The US vice president, JD Vance, and his wife, Usha, are about to reach Greenland on Friday in a drastically scaled-down trip after the original plans for the unsolicited visit prompted an international diplomatic row.
What the White House initially described as a visit by the second lady to explore more about the culture of the island, which Donald Trump openly discusses annexing, soon became contentious – with the leader of the semiautonomous Danish territory Mute Egede describing it as a highly aggressive.
It is happening when President Donald Trump is renewing his insistence that Washington should take control of the semi-autonomous Danis territory.
In a scaled-back version of a trip that had angered authorities in Denmark as well as Greeland, Vance was expected to fly to the US military base at the Pituffik in the north of the Arctic island.
According to the terms of a 1951 agreement, the US is entitled to visit its base wherever it wants, it just needs to notify Greenland and Copenhagen.
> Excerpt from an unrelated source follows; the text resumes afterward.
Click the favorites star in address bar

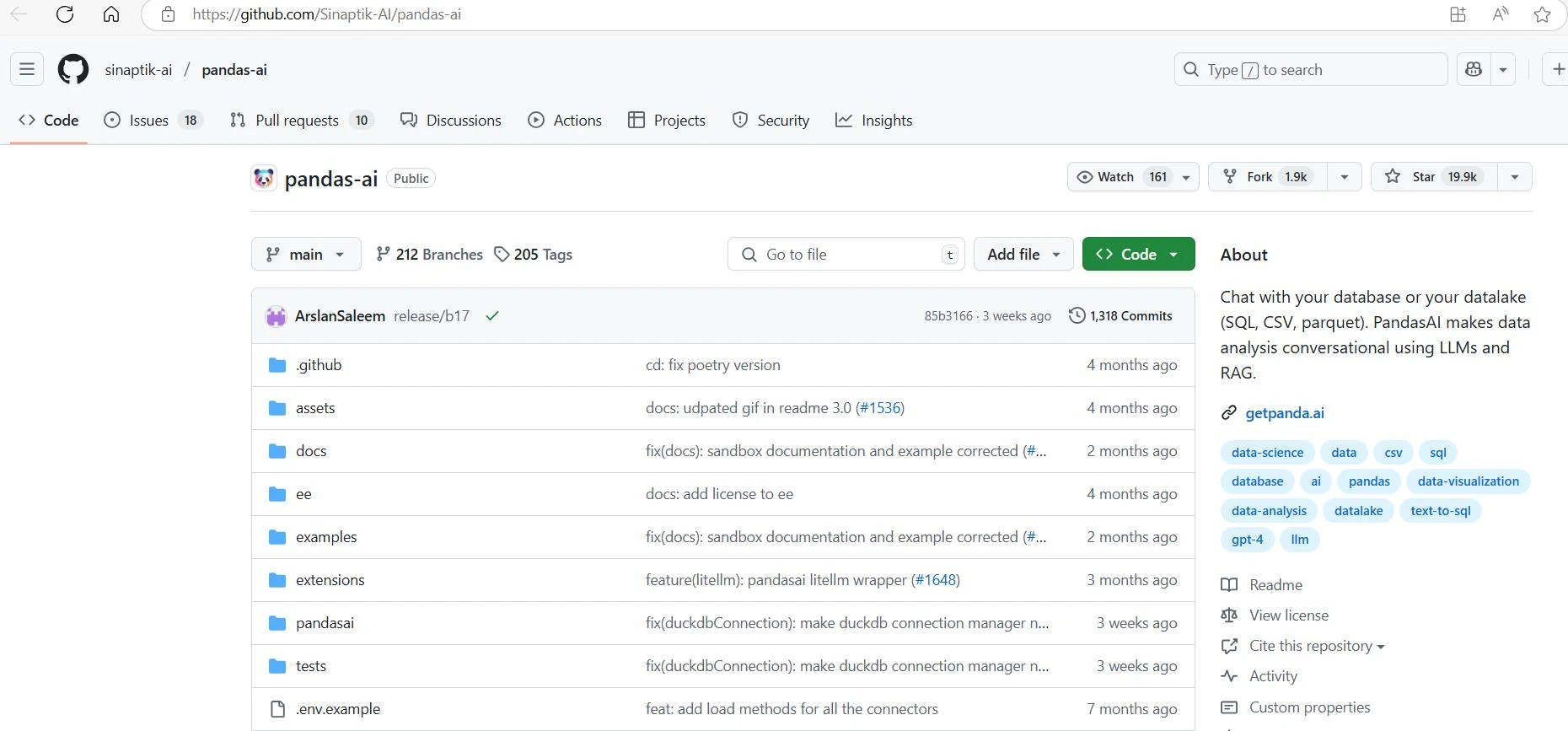click(x=1542, y=14)
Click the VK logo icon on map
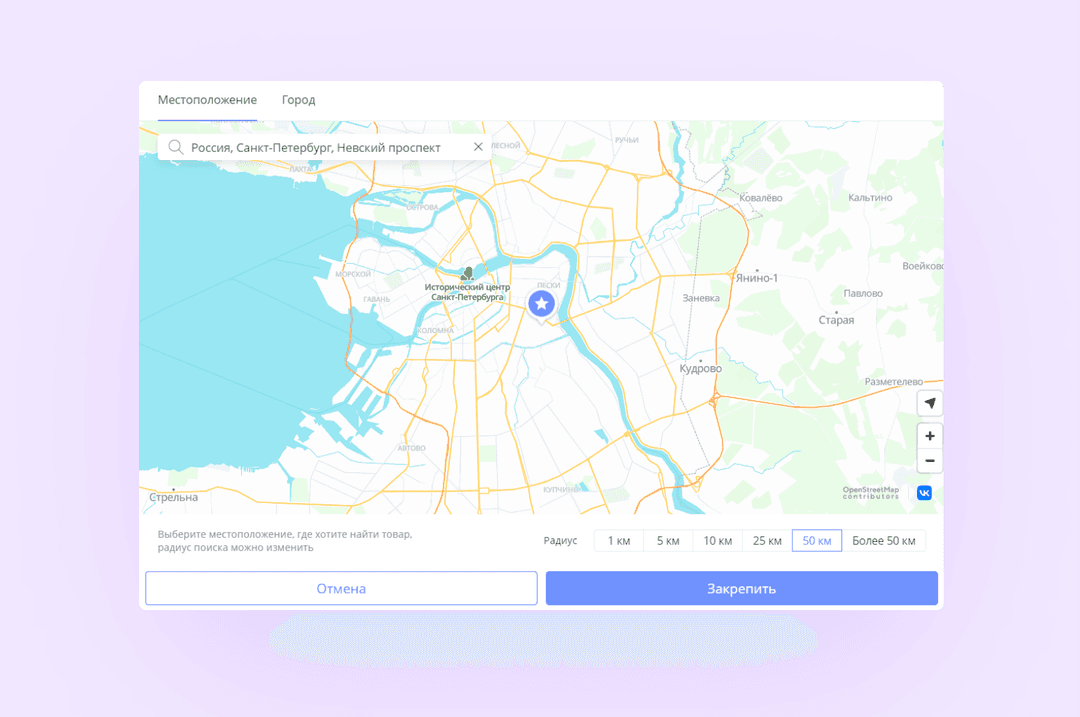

Initially, the plan was for Vance’s wife, Usha, to visit a popular dog-sled race together with national security adviser Mike Waltz, even though they were not invited by authorities in either Denmark or Greenland.
Waltz, who is facing pressure from Trump administration officials’ discussion of sensitive Houthi attack plans on the Signal messaging app, will still be on the Greenland trip as per the White House source.
The acting Prime Minister of Greenland, Mute Egede, called the visit a provocation as the country has not built a new government after a March 11 election.
The Prime Minister of Denmark, Mette Frederiksen, called this US visit unacceptable. However, Foreign Minister Lars Lokke Rasmussen welcomes news of the revised visit as a positive and de-escalating step.